━━━━━ Given records ━━━━━

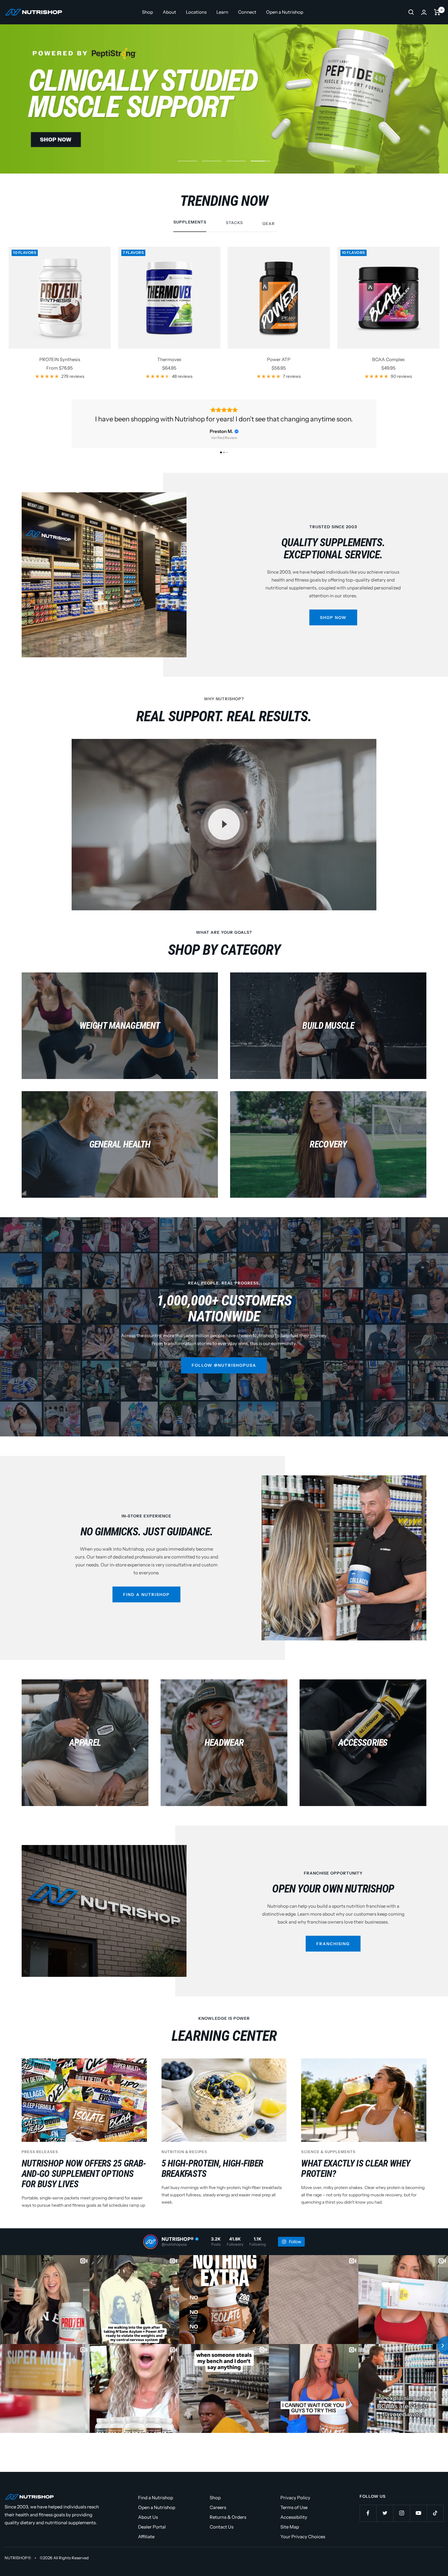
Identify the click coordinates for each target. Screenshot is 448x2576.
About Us (148, 2526)
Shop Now (333, 626)
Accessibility (293, 2526)
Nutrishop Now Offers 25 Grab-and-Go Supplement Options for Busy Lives (84, 2183)
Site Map (289, 2536)
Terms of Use (294, 2517)
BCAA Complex (388, 359)
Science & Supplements (328, 2161)
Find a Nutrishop (146, 1603)
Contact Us (221, 2536)
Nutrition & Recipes (184, 2161)
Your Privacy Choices (302, 2546)
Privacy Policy (295, 2507)
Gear (268, 223)
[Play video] (224, 833)
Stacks (234, 222)
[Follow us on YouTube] (418, 2522)
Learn (222, 12)
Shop (147, 12)
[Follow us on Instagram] (401, 2522)
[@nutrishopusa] (150, 2251)
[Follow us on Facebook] (368, 2522)
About (169, 12)
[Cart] (437, 12)
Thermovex (169, 359)
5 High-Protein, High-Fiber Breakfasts (212, 2177)
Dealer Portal (152, 2536)
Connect (247, 12)
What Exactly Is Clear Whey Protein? (355, 2177)
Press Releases (40, 2161)
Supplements (189, 222)
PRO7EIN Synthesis (59, 359)
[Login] (424, 12)
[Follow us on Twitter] (384, 2522)
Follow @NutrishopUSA (224, 1374)
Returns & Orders (228, 2526)
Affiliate (146, 2546)
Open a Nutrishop (284, 12)
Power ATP (278, 359)
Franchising (333, 1953)
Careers (218, 2517)
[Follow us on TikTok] (435, 2522)
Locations (196, 12)
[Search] (411, 12)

━━━━━

* Task description:
The required output is every line from the one with "Connect (247, 12)" to the final line of the entries, repeated exactly and with nothing else.

* Problem solution:
Connect (247, 12)
What Exactly Is Clear Whey Protein? (355, 2177)
Press Releases (40, 2161)
Supplements (189, 222)
PRO7EIN Synthesis (59, 359)
[Login] (424, 12)
[Follow us on Twitter] (384, 2522)
Follow @NutrishopUSA (224, 1374)
Returns & Orders (228, 2526)
Affiliate (146, 2546)
Open a Nutrishop (284, 12)
Power ATP (278, 359)
Franchising (333, 1953)
Careers (218, 2517)
[Follow us on TikTok] (435, 2522)
Locations (196, 12)
[Search] (411, 12)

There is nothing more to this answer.